Really down tonight

This condition has really affected my life. But I am simply stunned tonight. M ybest friend told me that I should be thankful I don't have something worse. And I need to just live with it and get over it be glad I don't have cancer or something really bad. Ha ! It really hurt me. All I said was I am worried about the long car rides I need to take in May and July and I hope I can handle it. Honestly I don't think one person in my life gets it. I'm just going to shut up and suffer in silence from now on

It takes a lot to get me down, I work right through any illness I've ever had. I am just exhausted. Telling me to forget it and just get on with my life. Wow I would really love to do that

Typical uneducated comment for those you have no idea of what it's like to live with.

i would tell her to try and live with what you do just one day. 

It waht hat most refer to as chronic invisible disease. We look good isn't that what most friends would say. Or pass of a painful,comment like you never even said it. Ignoring your feelings and pain that's not a friend. 

I am am sorry it is so frustrating. There are a lot of great support here. Anytime !

This condition is by far the worst thing I have ever dealt with. Here, we all understand.

No one who has not lived it has no idea. It is life changing. Some friend but people don't understand

Oh Donna

Im so sorry to hear that from your friend......she just doesn't know .....and unless someone experiences this they cannot know.  When friends or family ask what is VA or symptoms .......I just say it's like having a UTI all the time at its worst and other times pressure pains....or just feeling raw down there...most respond back Oh no, as most women have experienced the uncomfortable feeling of UTI.  

Ladies....it is so important to try and keep busy to try to keep our minds off this discomfort.  It just seems to take awhile for some to start to feel normal again....Hang in there ladies.....I'm doing much better.....there is hope!!  I'm not totally at 100 percent but I pray I'm getting there with the help of Vagifem........this blog is a blessing!

Wendy

Oh no...don't suffer in silence. People act that way because they haven't had problems...their day is coming!

The car rides bother you? Would stopping every few hours help? I'm okay in a car, but I know someone else who cannot sit on hard chairs. So is it painful or just stressful? She, my friend, who cannot sit on hard chairs says it causes pain and soreness.
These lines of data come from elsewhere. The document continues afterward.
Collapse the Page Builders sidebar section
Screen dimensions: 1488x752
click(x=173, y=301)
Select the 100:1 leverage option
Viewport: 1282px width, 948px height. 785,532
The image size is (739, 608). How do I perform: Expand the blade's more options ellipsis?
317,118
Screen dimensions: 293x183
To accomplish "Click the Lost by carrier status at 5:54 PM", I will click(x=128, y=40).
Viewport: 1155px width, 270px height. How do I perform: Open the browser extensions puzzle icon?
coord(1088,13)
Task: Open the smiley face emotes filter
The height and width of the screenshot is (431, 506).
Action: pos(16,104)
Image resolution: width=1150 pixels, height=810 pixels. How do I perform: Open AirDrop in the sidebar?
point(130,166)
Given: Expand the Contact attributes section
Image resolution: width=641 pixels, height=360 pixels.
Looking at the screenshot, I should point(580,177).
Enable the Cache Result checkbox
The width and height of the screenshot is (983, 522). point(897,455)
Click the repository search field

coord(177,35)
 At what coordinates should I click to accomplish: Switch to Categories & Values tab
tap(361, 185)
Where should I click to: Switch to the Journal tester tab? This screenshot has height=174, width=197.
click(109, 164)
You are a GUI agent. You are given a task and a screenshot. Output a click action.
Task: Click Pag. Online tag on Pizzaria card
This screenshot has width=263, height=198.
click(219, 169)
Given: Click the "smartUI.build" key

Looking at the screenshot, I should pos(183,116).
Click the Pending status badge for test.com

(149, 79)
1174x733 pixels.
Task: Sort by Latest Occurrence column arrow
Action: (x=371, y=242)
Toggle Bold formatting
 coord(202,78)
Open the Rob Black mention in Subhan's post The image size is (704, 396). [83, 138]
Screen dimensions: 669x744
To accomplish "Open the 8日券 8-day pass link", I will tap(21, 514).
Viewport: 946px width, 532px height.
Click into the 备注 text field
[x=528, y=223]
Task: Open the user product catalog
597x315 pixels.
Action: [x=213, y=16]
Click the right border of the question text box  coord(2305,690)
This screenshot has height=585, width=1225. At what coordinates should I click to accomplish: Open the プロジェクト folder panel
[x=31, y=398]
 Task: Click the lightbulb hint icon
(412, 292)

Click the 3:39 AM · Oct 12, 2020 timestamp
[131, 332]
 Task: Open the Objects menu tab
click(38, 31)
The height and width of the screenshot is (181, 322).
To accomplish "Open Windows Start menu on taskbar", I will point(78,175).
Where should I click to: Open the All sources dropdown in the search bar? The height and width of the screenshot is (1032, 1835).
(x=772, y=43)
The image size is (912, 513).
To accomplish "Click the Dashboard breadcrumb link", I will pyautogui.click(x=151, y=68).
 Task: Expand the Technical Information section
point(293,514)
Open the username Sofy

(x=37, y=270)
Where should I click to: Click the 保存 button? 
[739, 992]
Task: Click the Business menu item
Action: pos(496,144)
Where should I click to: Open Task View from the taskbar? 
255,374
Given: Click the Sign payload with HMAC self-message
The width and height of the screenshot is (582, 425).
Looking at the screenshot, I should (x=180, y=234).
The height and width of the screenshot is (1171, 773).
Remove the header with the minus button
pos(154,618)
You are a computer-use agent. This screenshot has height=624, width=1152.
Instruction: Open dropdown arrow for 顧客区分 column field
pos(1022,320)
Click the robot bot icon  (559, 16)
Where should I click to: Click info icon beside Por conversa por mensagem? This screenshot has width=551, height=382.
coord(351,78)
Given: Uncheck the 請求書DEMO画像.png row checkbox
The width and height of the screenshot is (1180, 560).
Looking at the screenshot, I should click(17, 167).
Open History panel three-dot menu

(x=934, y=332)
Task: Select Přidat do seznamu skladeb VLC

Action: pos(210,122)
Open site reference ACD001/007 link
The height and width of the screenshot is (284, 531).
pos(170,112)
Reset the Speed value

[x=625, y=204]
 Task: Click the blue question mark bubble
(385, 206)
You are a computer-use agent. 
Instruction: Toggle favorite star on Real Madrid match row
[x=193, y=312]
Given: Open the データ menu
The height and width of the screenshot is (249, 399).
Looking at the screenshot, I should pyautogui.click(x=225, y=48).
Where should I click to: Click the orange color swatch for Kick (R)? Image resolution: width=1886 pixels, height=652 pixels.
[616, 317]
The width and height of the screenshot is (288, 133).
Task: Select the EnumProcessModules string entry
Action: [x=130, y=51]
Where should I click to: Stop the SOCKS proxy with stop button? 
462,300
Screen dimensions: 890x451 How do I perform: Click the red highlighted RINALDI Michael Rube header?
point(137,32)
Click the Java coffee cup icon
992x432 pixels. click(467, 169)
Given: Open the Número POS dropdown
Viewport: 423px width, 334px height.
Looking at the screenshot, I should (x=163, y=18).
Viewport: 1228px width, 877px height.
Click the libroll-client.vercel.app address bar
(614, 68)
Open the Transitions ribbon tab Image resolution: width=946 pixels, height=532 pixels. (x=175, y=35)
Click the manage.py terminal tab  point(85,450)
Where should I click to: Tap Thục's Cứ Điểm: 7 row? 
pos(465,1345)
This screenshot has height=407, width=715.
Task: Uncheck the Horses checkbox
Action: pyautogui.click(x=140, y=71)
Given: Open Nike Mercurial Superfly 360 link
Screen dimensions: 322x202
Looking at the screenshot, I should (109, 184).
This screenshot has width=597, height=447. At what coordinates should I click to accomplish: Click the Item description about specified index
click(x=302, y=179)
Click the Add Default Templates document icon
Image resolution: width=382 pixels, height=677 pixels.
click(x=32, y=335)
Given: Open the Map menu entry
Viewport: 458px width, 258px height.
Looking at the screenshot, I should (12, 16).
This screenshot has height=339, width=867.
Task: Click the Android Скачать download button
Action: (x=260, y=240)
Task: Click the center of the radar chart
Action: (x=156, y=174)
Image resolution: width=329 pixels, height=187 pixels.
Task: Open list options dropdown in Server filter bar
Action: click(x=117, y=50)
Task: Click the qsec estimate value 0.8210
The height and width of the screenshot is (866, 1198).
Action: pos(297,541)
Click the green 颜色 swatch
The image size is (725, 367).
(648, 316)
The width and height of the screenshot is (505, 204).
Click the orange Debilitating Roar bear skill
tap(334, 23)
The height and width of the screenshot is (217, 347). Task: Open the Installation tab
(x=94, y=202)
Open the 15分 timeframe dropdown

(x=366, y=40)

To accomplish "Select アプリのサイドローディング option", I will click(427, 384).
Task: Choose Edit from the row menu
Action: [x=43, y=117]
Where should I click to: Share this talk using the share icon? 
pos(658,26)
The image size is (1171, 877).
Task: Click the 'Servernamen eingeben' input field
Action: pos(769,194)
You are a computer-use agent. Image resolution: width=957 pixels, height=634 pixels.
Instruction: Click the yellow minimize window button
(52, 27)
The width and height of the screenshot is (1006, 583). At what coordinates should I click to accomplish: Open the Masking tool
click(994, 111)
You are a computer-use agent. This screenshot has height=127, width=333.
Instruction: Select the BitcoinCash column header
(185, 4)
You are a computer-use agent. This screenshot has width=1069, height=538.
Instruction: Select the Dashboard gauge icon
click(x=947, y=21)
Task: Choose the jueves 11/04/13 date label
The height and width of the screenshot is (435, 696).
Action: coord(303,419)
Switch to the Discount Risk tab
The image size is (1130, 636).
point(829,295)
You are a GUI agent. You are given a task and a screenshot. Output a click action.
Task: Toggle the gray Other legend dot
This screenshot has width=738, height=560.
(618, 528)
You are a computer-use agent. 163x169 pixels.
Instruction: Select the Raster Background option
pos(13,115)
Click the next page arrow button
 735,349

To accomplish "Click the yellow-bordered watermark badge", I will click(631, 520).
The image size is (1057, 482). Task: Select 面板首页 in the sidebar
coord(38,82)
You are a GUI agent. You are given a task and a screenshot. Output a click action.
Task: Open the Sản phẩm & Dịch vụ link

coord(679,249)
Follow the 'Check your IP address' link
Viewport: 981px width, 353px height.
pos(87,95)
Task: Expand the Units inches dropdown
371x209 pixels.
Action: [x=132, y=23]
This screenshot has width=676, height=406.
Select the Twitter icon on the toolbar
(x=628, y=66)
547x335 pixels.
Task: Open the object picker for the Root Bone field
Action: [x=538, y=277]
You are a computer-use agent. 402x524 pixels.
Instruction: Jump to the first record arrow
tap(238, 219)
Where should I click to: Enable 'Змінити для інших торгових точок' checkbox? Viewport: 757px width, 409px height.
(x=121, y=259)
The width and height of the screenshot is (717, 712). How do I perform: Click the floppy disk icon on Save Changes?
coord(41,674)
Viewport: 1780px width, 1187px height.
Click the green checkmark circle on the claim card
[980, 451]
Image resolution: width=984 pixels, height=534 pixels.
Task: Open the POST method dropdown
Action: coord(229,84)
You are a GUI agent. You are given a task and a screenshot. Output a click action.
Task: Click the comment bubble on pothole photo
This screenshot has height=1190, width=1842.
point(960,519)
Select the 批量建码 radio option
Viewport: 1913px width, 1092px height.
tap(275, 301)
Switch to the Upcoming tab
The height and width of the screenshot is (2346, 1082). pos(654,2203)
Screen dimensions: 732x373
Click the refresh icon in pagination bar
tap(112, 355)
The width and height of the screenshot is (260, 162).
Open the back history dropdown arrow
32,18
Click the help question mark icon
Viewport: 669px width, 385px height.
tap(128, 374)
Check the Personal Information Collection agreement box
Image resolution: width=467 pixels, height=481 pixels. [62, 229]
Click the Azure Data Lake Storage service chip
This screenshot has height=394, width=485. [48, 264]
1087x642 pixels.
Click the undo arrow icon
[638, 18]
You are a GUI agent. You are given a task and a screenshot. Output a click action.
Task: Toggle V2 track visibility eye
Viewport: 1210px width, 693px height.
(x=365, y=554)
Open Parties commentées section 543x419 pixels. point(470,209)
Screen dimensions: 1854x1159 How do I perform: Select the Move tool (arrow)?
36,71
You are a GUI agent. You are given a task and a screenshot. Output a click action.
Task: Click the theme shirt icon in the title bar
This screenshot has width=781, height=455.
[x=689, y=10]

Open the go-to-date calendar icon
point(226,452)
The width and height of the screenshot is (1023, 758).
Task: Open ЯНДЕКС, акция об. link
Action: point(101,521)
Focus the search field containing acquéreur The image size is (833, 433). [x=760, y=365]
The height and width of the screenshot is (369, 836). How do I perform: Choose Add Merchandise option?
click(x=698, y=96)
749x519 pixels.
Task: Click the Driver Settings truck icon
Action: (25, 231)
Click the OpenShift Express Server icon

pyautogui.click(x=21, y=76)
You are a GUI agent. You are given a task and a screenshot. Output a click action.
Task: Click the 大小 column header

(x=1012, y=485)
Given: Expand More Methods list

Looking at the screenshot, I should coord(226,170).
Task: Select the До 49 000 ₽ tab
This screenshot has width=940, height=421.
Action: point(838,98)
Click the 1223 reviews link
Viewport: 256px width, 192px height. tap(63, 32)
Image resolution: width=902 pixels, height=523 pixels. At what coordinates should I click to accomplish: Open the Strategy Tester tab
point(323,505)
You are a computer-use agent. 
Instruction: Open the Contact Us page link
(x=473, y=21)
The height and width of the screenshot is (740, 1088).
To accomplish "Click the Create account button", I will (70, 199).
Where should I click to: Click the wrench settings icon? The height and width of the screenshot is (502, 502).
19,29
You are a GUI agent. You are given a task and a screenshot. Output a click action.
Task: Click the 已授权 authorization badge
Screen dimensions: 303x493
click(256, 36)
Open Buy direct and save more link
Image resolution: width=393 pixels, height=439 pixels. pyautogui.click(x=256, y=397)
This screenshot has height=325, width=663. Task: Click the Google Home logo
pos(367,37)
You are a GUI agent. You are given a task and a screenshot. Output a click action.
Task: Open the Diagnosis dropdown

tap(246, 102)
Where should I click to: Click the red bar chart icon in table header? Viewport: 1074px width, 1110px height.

This is a chronic pain situation. Someday your friend may find herself in a similar situation. It is one of those things that you have to experience to even begin to understand. I have had cancer and believe me VA is worse as far as chronic pain. Surround yourself with understanding people. Do what is right for yourself and forget anyone who brings you down.

 

Donna

No one who hasn't experienced this can understand.I t has changed me and my life in 7 months. The only person who knows what I am going through is my husband because he sees me and what is/has happened to me. None of my friends understand, they can't see it and they think it's 'nothing' or 'just menopausal'. Probably your friend doesn't understand and how could she? I wouldn't have known about this 7 months ago. Hope you are OK x

Donna, if they suffered like you and felt what you felt on a daily bases they would be singing a different tune! Hugs to you!

Thank you so much. I just didn't know how to even cope last night. She has been my best friend for 20 years. I'm still shocked. She has been through some pretty big health issues herself , life threatening ones. And I've always been impressed with her strength. But I guess she thinks burning 24/7 is small beans. She said if I'm hurting it means I'm alive and I should be grateful. ugh ! Of course I am grateful to be alive. I'm just really hurt

I know you do Kay and I swear if I hadn't found this site I would be in a straight jacket right now.

It is frustrating that they don't. I talked to a couple of people about the MOna Lisa and one even said that's just to fix your sex life right?

My sex life was just fine before this started 7 months ago!

I agree this blog is such a blessing. 

Car rides are really painful. We just went to a furneral last month and it really hurt. I have memory foams on my chairs in my studio, I paint. And at my desk chair. The trip we just took got me burning worse for about a week after we returned.The only place I can sit with little pain is my recliner. But I have to earn a living so I can't spend my days there

 

I may tell her you said  that. I was just amazed at the things she said. She has had many health struggles so I was shocked.

Catherine 7 months ago my life changed overnight just like yours did. It has been the roughest most emotional 7 months. I feel like I have lost a friend. My heart is just broken that she could act like that. I just told myself she is going through some major health problems too. So she probably thinks I'm being silly. 

Thank you ! I guess I'm going to have to accept the fact that no one that isn't living this doesn't get it

Thank you all for making me feel I'm not alone. When I saw all the replies I just started crying ! 

BTW: The Mona Lisa is not just to improve your sex life. I lost my husband to cancer a number of years ago. I also have had three Mona Lisa Treatments and have the yearly one scheduled for April. It has really helped the VA.  I was dry and burning 24/7. I still use vagifem 2x a week but those in combination with the Mona Lisa have made me feel so much better . I suffered for almost two years before I got treatment. There is hope.